David Mena, founder of Gaucho Ranch, saw an opening in the market and decided to fill it in 2005. He did not let his lack of relevant experience or training stop him and today in 2016, Gaucho Ranch has 12 employees making food products that are distributed nationwide. "We make authentic Argentinian sauces, spreads and snacks in the USA," he said. "We are pioneers in that we were the first, and are still the only, shelf-stable chimichurri sauce. We have no competitor there. In addition, we position our products for those who are unfamiliar with popular Argentinian cuisine. We are not sold in the ethnic products section for example. That's another differentiator of ours."
Mena came to entrepreneurship as frustrated employee with not much more than a hunch. "Gaucho Ranch is my first entrepreneurial venture," he said. "I thought I saw an opening in the market so I started making inquiries into what I needed to do to turn my idea into a reality. It was tough in the beginning. I was ignorant on every level - legal, financial, and licensing. I had no experience in retail or in food service. I was green in everything and it was agonizing. I grueled it out and made it happen."
And make things happen, he did. "We were only a few months old with a brand new website when we got a call from Fresh Market, which at the time was an up and coming chain with 100 stores," Mena said. "At that time we only had a 1,000 sq ft warehouse with one table and a sink.
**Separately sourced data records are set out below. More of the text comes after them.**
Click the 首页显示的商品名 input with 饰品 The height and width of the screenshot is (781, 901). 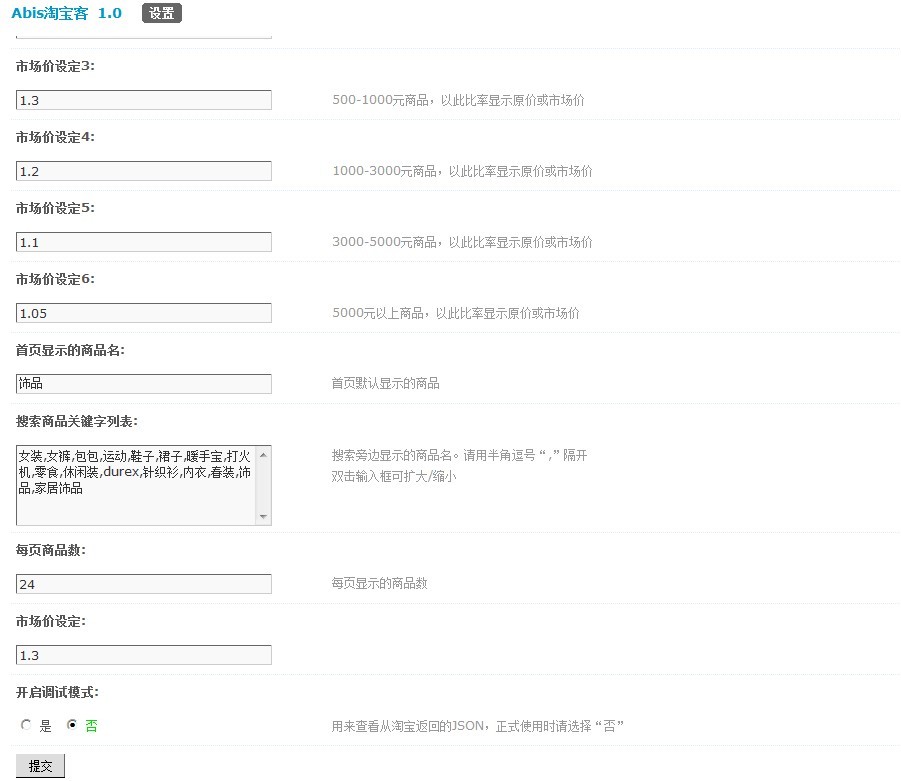click(144, 384)
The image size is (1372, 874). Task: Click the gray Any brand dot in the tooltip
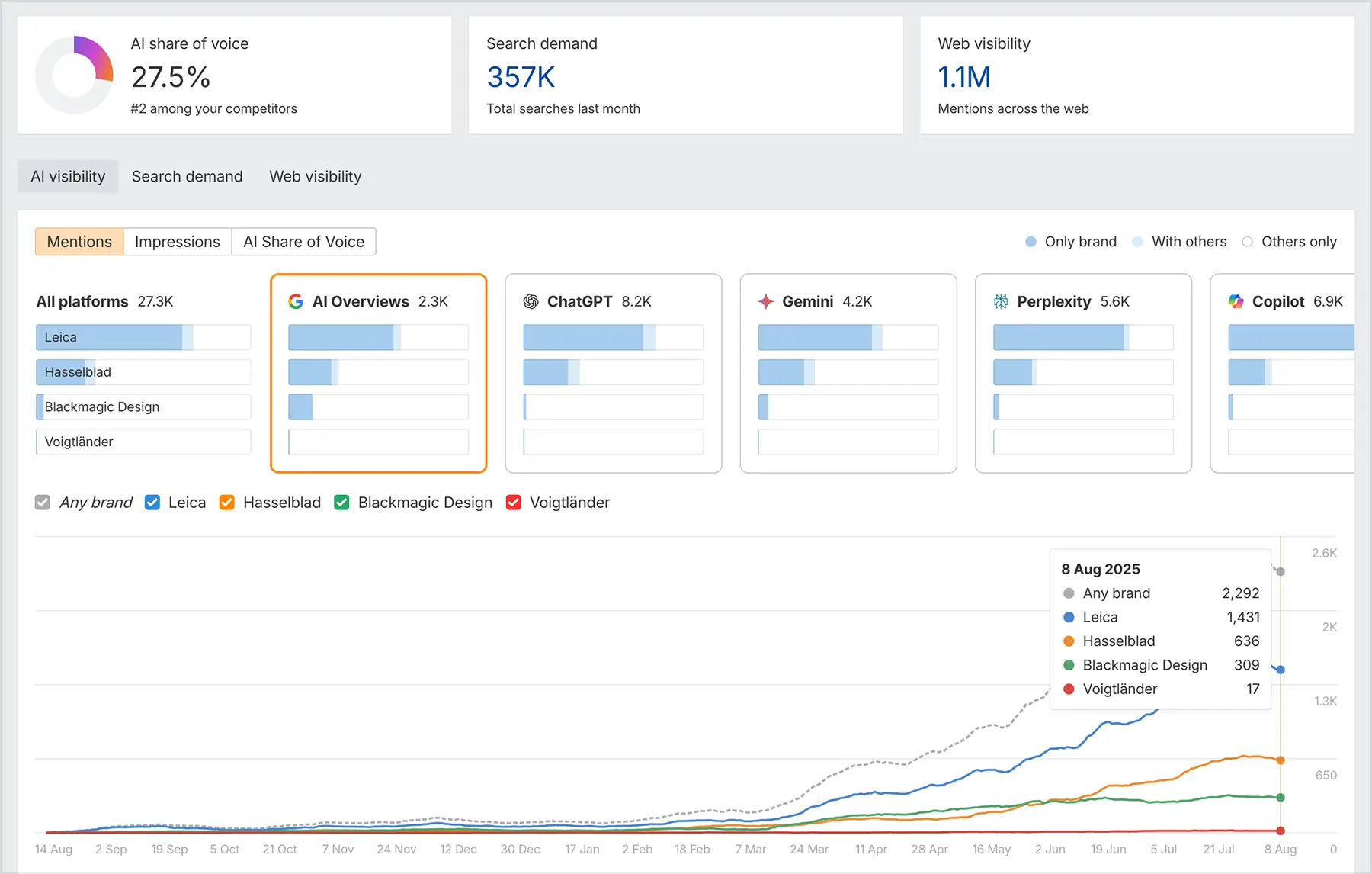(x=1069, y=593)
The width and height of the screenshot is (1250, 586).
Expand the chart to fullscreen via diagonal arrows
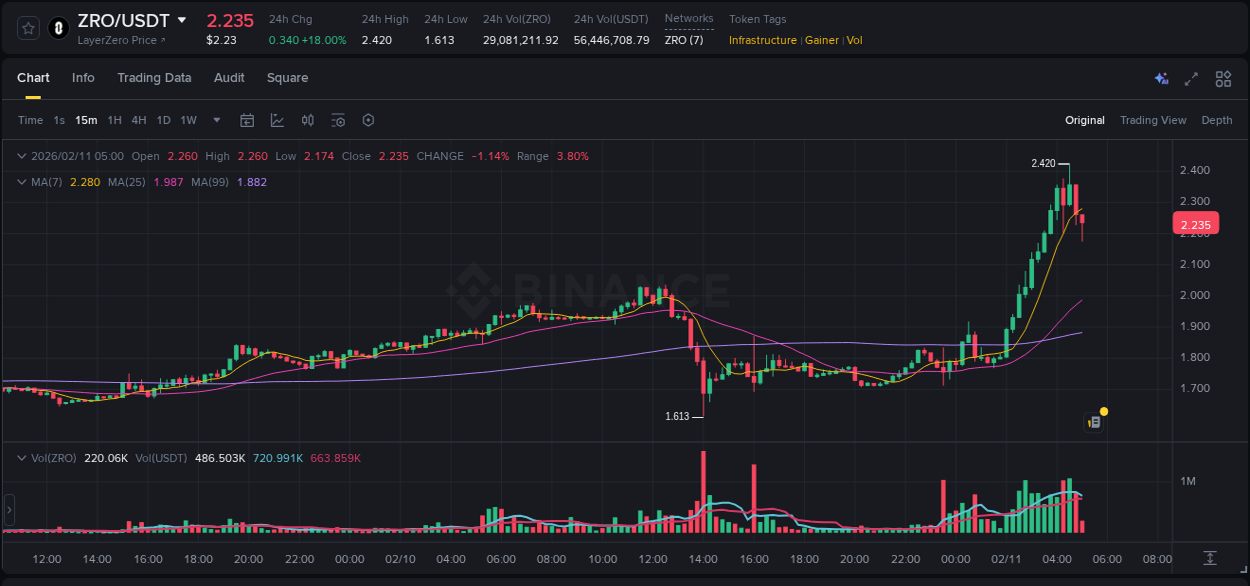(x=1191, y=78)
We had no equipment and no way to fulfill the Fresh Market order, but that was the impetus for us to really get growing. Now our production line is completely automated to the point that no one even touches the product."
Mena's advice for aspiring entrepreneurs is threefold. "Don't quit your day job. Make sure your passionate and don't be a me too company," he said. "If you need facilities and equipment and have cost of goods sold, that is a significant amount of money and if you try to live off the little profit you're making in the beginning, you won't have enough to reinvest in your business to grow and you're setting yourself up for failure. So keep your day job for the revenue stream to live off while building your company. If you can do something you love, that is huge. Lastly, if you are not doing something innovative or different, you will find it very difficult to stand out and succeed. Don't be a me too company."